■ What is needed: Your task is to copy the lines of the data below from the line holding "The width and height of the screenshot is (962, 574)." through the line holding "Given: Collapse the Таблиці", inclusive, exactly and with nothing added.

■ Source material:
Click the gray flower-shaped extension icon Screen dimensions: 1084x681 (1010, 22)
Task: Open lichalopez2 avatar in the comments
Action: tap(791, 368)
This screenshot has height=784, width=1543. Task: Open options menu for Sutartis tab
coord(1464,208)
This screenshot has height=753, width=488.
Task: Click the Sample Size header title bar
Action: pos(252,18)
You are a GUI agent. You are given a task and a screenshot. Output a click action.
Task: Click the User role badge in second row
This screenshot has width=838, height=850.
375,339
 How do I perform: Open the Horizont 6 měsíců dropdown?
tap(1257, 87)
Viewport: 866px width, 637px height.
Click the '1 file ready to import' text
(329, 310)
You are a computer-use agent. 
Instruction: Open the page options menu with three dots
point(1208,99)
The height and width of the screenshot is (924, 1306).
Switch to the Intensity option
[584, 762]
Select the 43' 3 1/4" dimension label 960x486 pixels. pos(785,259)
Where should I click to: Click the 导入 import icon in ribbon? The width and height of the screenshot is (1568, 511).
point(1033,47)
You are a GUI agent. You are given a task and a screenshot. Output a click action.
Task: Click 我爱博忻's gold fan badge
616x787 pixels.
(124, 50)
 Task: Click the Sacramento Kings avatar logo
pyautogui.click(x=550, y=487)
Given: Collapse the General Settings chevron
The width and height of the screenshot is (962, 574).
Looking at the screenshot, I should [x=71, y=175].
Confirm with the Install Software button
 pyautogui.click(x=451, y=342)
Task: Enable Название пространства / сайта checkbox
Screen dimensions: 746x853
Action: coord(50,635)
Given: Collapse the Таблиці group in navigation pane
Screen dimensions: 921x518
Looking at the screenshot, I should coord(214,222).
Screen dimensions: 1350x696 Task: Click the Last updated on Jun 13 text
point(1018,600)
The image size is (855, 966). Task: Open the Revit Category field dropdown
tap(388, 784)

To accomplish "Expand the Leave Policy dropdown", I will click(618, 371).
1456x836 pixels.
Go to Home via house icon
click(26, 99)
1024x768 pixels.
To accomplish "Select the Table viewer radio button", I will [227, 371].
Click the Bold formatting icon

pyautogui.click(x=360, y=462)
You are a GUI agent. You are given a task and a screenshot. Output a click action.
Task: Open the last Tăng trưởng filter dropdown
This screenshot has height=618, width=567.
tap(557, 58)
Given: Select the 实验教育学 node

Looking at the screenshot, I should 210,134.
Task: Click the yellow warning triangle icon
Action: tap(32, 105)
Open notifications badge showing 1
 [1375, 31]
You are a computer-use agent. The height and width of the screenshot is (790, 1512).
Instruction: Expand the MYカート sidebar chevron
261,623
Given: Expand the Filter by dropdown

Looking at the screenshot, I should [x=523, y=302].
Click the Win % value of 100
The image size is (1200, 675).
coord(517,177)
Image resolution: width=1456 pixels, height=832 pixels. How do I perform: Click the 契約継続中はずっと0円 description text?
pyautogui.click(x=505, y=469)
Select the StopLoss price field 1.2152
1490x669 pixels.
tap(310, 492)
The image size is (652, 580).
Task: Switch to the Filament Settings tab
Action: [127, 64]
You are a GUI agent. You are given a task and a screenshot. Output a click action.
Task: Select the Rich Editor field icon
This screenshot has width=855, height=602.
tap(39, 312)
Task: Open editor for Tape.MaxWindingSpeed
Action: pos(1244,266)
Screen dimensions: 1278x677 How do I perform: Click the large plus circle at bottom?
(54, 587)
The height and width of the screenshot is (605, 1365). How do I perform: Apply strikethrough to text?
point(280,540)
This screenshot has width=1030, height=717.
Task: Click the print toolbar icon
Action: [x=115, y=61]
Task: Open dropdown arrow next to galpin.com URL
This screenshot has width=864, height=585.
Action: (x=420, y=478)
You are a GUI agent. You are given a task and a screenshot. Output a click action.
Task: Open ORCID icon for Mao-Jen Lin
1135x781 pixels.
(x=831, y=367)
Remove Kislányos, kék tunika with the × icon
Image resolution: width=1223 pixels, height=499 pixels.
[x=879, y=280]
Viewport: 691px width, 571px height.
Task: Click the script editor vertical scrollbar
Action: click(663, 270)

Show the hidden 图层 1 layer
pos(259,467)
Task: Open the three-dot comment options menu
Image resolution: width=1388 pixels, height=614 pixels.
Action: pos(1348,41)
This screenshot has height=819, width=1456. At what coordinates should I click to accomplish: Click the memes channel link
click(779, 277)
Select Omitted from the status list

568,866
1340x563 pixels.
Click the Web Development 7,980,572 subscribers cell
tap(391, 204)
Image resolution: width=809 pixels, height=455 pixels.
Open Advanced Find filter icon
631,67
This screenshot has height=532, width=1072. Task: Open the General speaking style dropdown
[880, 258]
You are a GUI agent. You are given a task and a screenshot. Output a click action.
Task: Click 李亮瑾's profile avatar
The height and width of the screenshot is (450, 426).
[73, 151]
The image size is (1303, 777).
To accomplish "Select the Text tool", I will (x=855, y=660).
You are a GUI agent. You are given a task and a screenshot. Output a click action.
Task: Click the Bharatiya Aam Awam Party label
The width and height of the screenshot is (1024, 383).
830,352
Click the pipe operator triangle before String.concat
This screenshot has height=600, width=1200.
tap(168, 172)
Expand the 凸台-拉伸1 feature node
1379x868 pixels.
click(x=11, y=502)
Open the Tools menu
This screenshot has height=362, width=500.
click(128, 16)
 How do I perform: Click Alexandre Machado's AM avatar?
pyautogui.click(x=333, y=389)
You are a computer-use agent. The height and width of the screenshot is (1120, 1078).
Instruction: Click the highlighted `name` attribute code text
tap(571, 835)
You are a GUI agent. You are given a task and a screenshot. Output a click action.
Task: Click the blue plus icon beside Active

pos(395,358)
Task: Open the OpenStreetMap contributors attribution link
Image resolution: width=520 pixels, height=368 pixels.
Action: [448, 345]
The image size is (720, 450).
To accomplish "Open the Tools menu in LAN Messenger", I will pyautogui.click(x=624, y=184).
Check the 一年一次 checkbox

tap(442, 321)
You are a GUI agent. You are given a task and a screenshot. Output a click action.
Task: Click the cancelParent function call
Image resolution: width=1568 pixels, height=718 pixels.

■ Result of the task:
The width and height of the screenshot is (962, 574).
Looking at the screenshot, I should [x=71, y=175].
Confirm with the Install Software button
 pyautogui.click(x=451, y=342)
Task: Enable Название пространства / сайта checkbox
Screen dimensions: 746x853
Action: coord(50,635)
Given: Collapse the Таблиці group in navigation pane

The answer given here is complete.